Another method would be to simply generate the estimated distribution, again using a permutation-based simulation, once for each set of accession numbers (e.g., each microarray design) for a range of GOI counts and p-value cutoffs, similar to what we have done here but in finer detail, and storing the results. The most conservative simulation distribution neighboring the experimental combination of p-value and GOI count could then be extracted from the stored table to provide an estimated distribution. One problem with this approach is determining how fine a table to design (e.g., the number of values to simulate for each of the two primary parameters). With a simple 10 × 10 matrix, the simulation took ~16–24 hours on a single 2.4 GHz Xeon processor. A finer matrix of parameter values will result in a better estimation of the topology, but consumes more time to compute in a non-linear fashion. However, if a large number of microarray experiments is to be conducted with a single geometry, this method would reduce the total time to estimate significance across all experiments since the simulation would only need to be performed once. Additionally, it will be necessary to determine what range of values should be considered. For the smallest data set tested here (>2500 FlyBase accessions), GOI lists representing less than 20% (500) of the accession numbers were used. The amount of computation time that should be dedicated to simulating the distribution of significant terms expected by chance will likely be a balance determined by the computing resources available, estimates of how many experiments will use the array design, and minimal p-value cutoffs and maximal GOI parameter values determined by the predicted user needs.
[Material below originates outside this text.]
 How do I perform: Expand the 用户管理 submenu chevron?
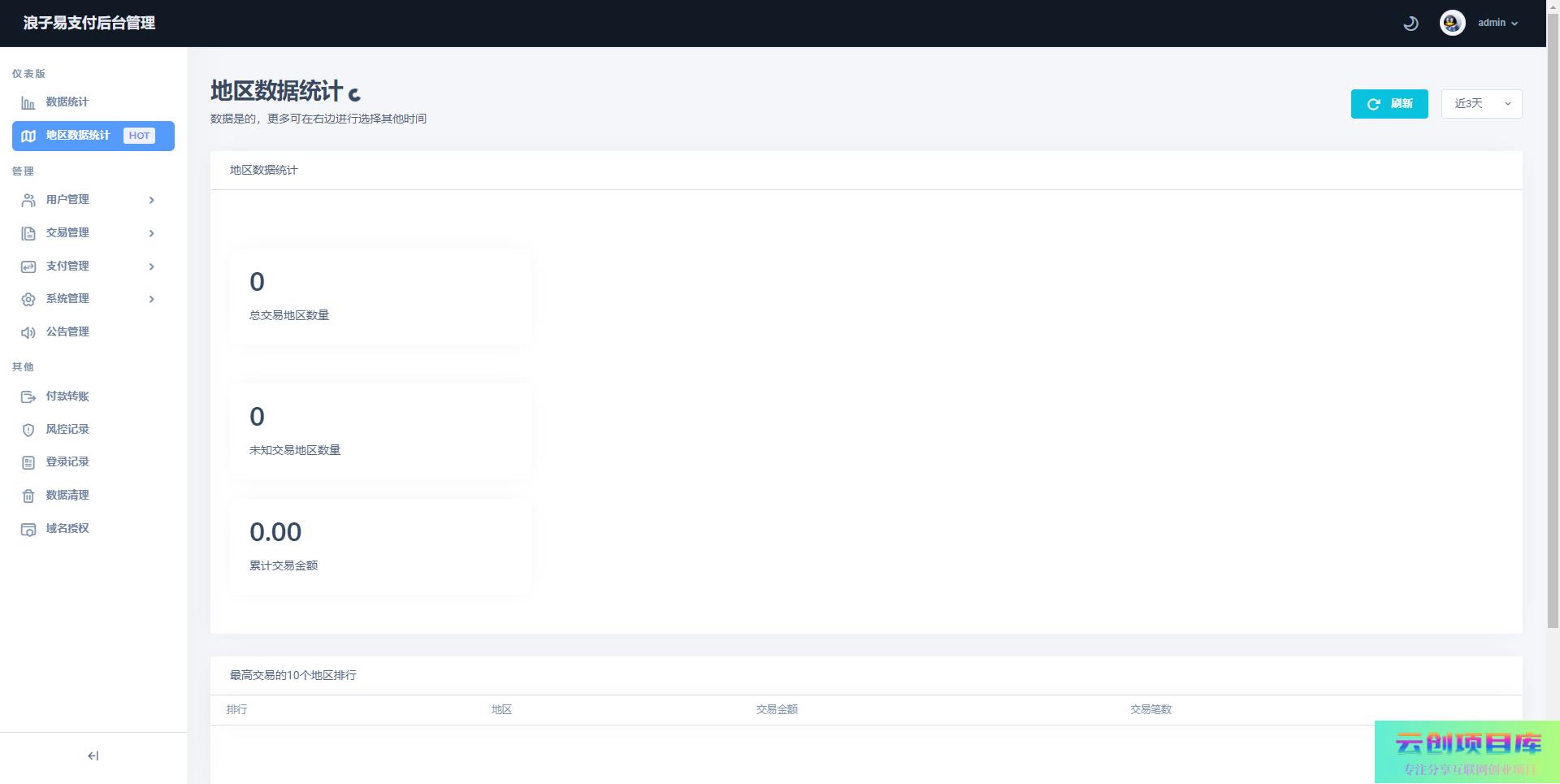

Based on the large simulations performed here, it appears that the rate at which terms are observed as significant is not predictable between sets of genes for a given GOI count and p-value cutoff. Even within a particular species, there is no correlation in relative frequency at which particular terms are significant. Therefore, permutation-based simulations appear to be the most reliable way to generate an estimate of the expected distribution of significant terms. As a result, we plan to extend the confidence tests in the next version of GOArray (version 2.0) by implementing a "false positive frequency estimation" for individual terms based on simulation results. Also, since which terms are observed as significant appears to be highly dependent on the structure of the gene list, and possibly the list of GOI, we plan to examine the merits of bootstrap methods (e.g. in the simulations choosing GOI from the original list of GOI with replacement) rather than a strict permutation method (e.g. choosing GOI from the total list of genes without replacement).
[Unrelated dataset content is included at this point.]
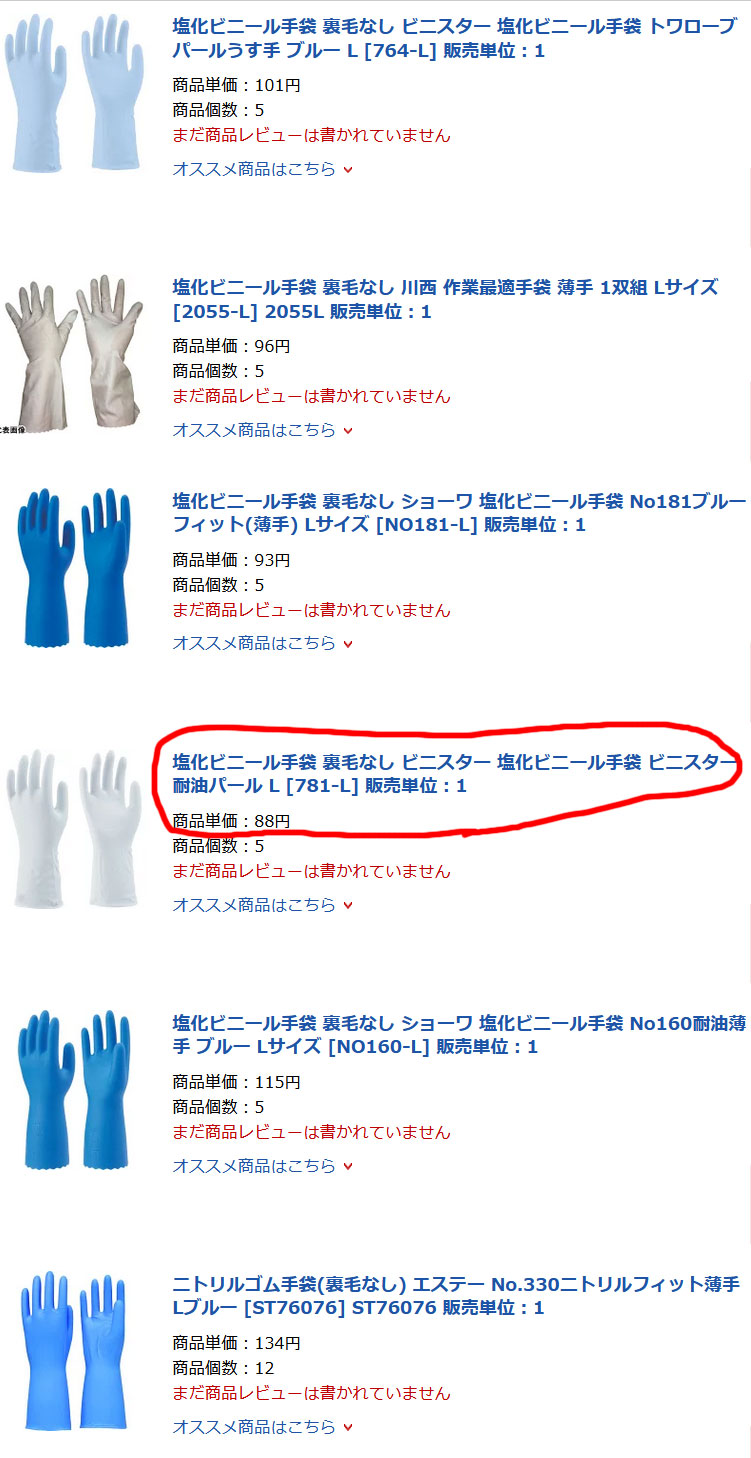Expand オススメ商品はこちら under the 781-L item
In the best case, it appears feasible to pre-generate the estimated distribution of the number of significant terms through a permutation-based simulation, then use a lookup table during analyses of experimental data sets. In the worst case, one would need to generate the distribution for each experimental data set, possibly testing various p-value cutoffs to determine where power is maximal. Even in the worst case, currently available processing power allows the test for a single set of genes and a single p-value cutoff to be performed in well under an hour. While near-instant results would be desirable by end users, the worst case scenario is still quite practical and will only improve over time alongside general computer performance. Thus, relying on permutation-based methods may not be a serious inconvenience, and in fact a highly accurate method of assessing our confidence in the results of the analysis.
All tests were performed on a single processor of a dual Xeon 2.4 MHz CPU system with 2 gigabytes of RAM. The operating system was RedHat Linux 7.3 with an SMP kernel. All time calculations were determined using the Linux command time.
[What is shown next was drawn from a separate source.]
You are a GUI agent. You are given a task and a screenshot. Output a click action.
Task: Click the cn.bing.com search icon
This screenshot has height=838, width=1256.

GOArray is a Perl script that maps genes of interest (GOI) and non-GOI (NGOI), where the difference between the two gene lists is determined by the researcher, from a microarray experiment to terms in GO and all of that term's parent terms. The GO rooted-DAG is represented in a hash table using the GODB field terms.id as the keys. A z-score is assigned to each term based on the number of genes associated with that term or any of its children relative to the total numbers of GOI and NGOI. Z-scores were used to calculate p-values since they are easy and efficient to compute, and they approximate the hypergeometric p-values when the number of NGOI and GOI for the entire data set is large compared to the NGOI and GOI for the individual nodes. Terms with only one gene in the numerator (GOI) are not given a z-score since it is not possible to have an overrepresentation of GOI with a single gene. P-values are determined using twice the value (e.g., a two-sided test) returned by the routine "uprob($z)" (where "$z" is the z-score) from the Perl module Statistics::Distributions available from the Comprehensive Perl Archive Network (CPAN) . The June 2003 GODB data set is used in this analysis.
Simulations of the GOI list are performed by permuting the status of each gene, keeping the total number of GOI constant. For example, in the case of an experiment examining 5000 total genes with 100 GOI, in each simulation 100 of the 5000 genes are assigned the status of GOI, and 4900 genes are assigned the status of NGOI.
The only modifications to the GOArray source code in this analysis are the addition of loop structures to iterate the numbers of GOI and count the number of significant terms under different p-value cutoffs to determine when a term is significant, the use of a user-determined random number seed rather than a computer determined one for reproducibility, and the addition of a routine to summarize the simulation data.
The source code for both GOArray and the modifications discussed here are available on the Web .
Using the modified GOArray code, the number of significant terms were determined for p-values (determining which terms were significant, not which genes were GOI) from 0.05 down to ~0.000098 (starting with 0.05 and decreasing the p-value by a factor of 2 with each iteration), and GOI counts from 50 to 500 in increments of 50. This generates the number of significant terms for each of 1000 permutations for all combinations of ten different p-values and ten different GOI counts, for a total of 100 distributions of 1000 permutations for each data set.
This work is supported in part by NIH grant K25 HG02378 (KHC), by NIH grants T15 LM07056 and P20 LM07253 from the National Library of Medicine (MVO), by NSF grant DBI-0135442 (KHC), and by NSF grant DMS 0241160 (HYZ).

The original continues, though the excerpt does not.